Hi, ich suche eine neue Protektorenjacke für den Bikepark.
Entweder die Leatt 3df Airfit body protector oder die Ortema Max jacket( evtl enduro version)

Welche der o.g. ist bequemer im Bikepark? Vom Schutz her sollten beide gut sein.
Passen bei der Enduro max noch Ellenbogenprotektoren dazu z.b ion e pact?

Vielen Dank


----------



## rakoth (23. April 2019)

Habe die Ortema Enduro Jacke - auch im Bikepark. Da kann man problemlos  noch Ellenbogenprotektoren anziehen.
Finde die Jacke richtig genial, bequem und man fühlt sich gut geschützt.


----------



## MTB-News.de




----------



## RK85 (23. April 2019)

Unterscheiden sich die max und enduro Version nur darin das es keine Ellenbogen Schützer hat und die restlichen Protektoren sind identisch?


----------



## rakoth (23. April 2019)

RK85 schrieb:


> Unterscheiden sich die max und enduro Version nur darin das es keine Ellenbogen Schützer hat und die restlichen Protektoren sind identisch?


Ja. Und die Enduro Version hat noch ein Klettband um den Bauch.

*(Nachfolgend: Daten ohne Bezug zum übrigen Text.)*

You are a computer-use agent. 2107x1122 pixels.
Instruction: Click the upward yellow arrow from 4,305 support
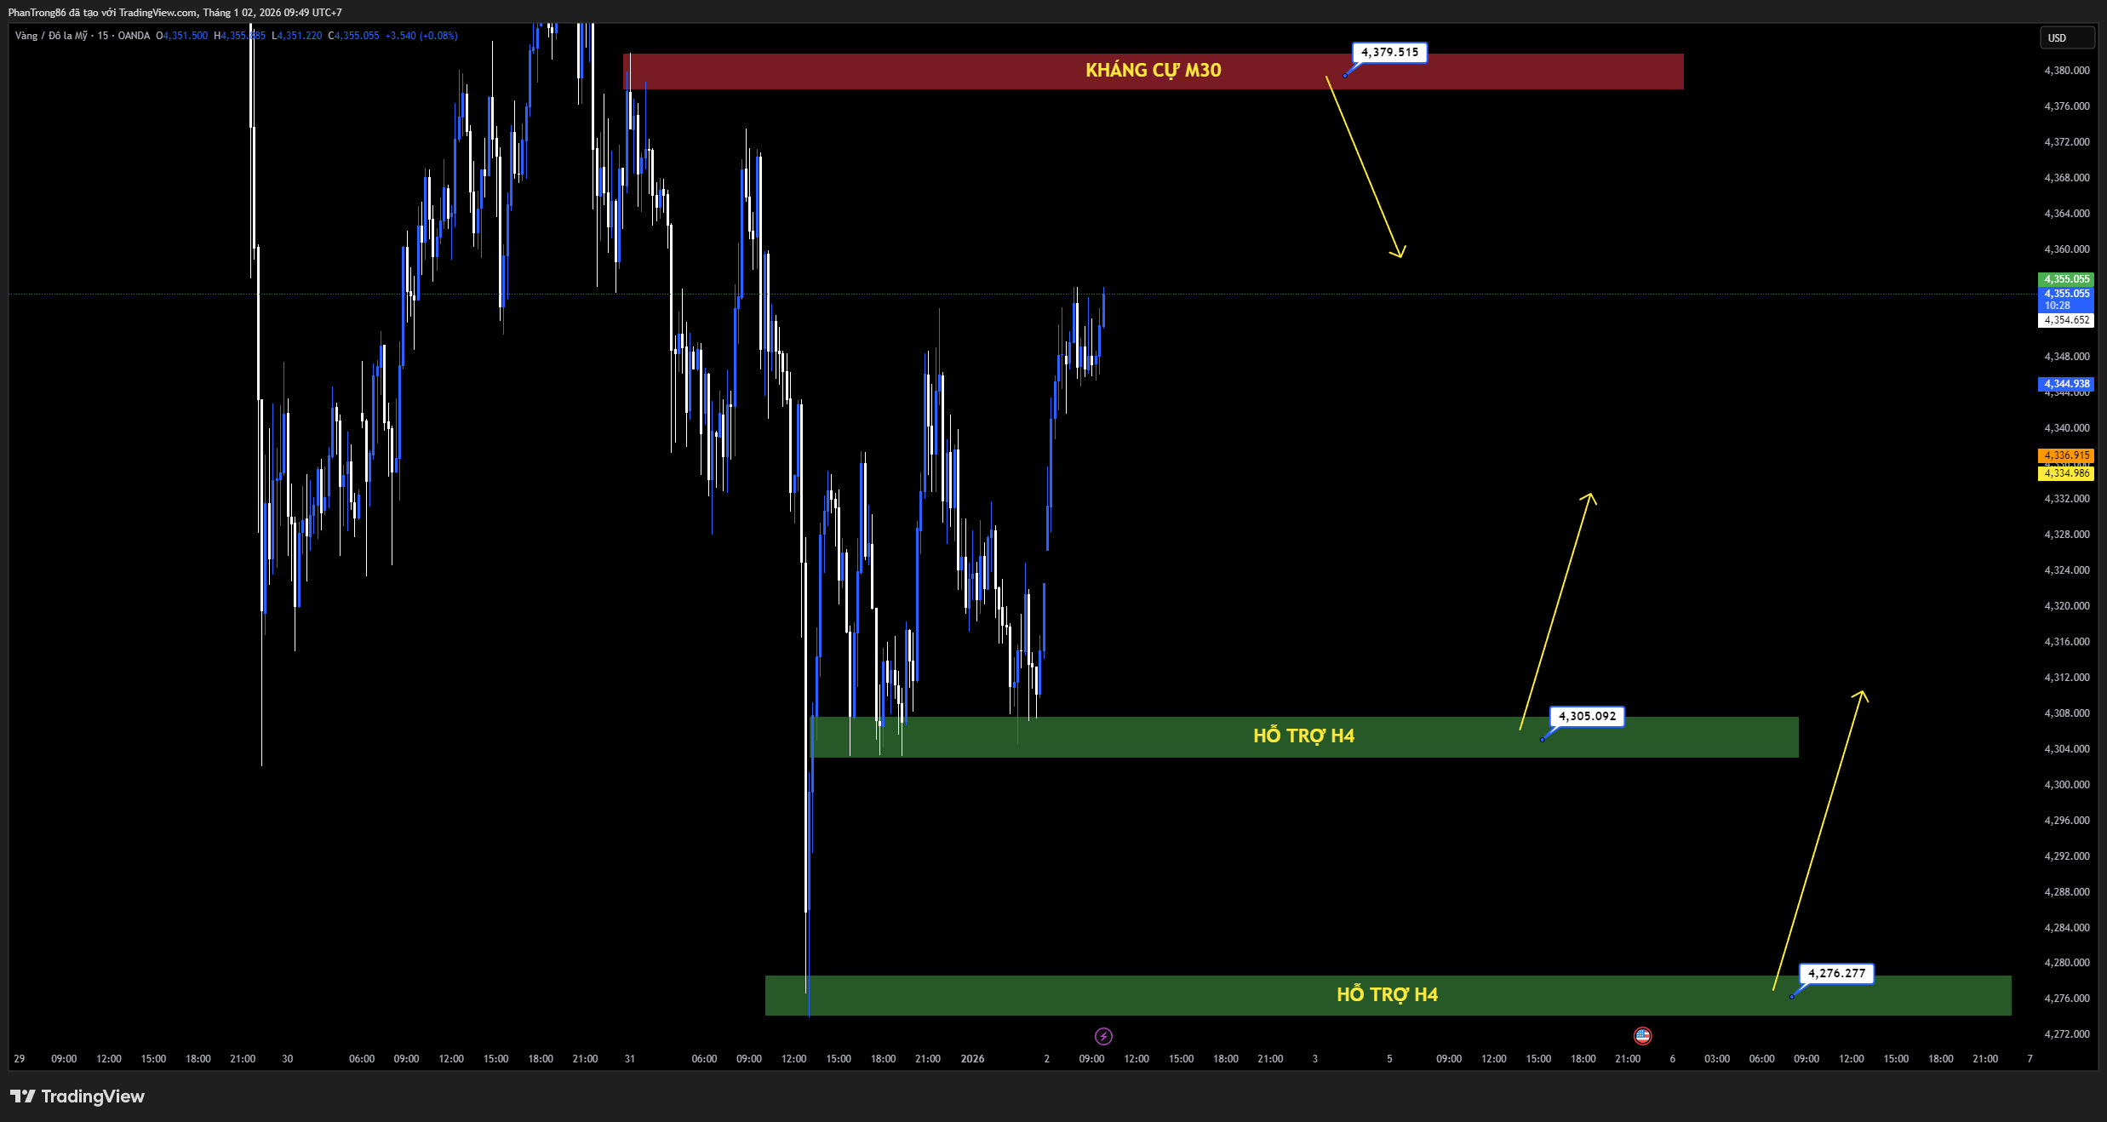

Protektoren sind sonst die gleichen drin


----------



## forest2000 (12. Mai 2019)

rakoth schrieb:


> Habe die Ortema Enduro Jacke - auch im Bikepark. Da kann man problemlos  noch Ellenbogenprotektoren anziehen.
> Finde die Jacke richtig genial, bequem und man fühlt sich gut geschützt.



Ich hänge mich hier dran: Du sagst "auch im Bikepark"... Würdest Du die Orrthema auch bei Enduro-Kurbeltouren anziehen oder ist sie dafür viel zu dick?

Besten Dank + Grüße


----------



## S.Tschuschke (15. Juni 2019)

rakoth schrieb:


> Ja. Und die Enduro Version hat noch ein Klettband um den Bauch. Protektoren sind sonst die gleichen drin


Die Ortema Max hat auch einen Bauchgurt.hat die Enduro dann zwei?


----------



## Lando555 (22. Juni 2019)

Hatte auch die beiden und die POC auf der Liste. Will mich jetzt nicht selbst kopieren, aber hier habe ich was dazu geschrieben: https://www.mtb-news.de/forum/t/uebersicht-protektoren.122081/page-63#post-15964330


----------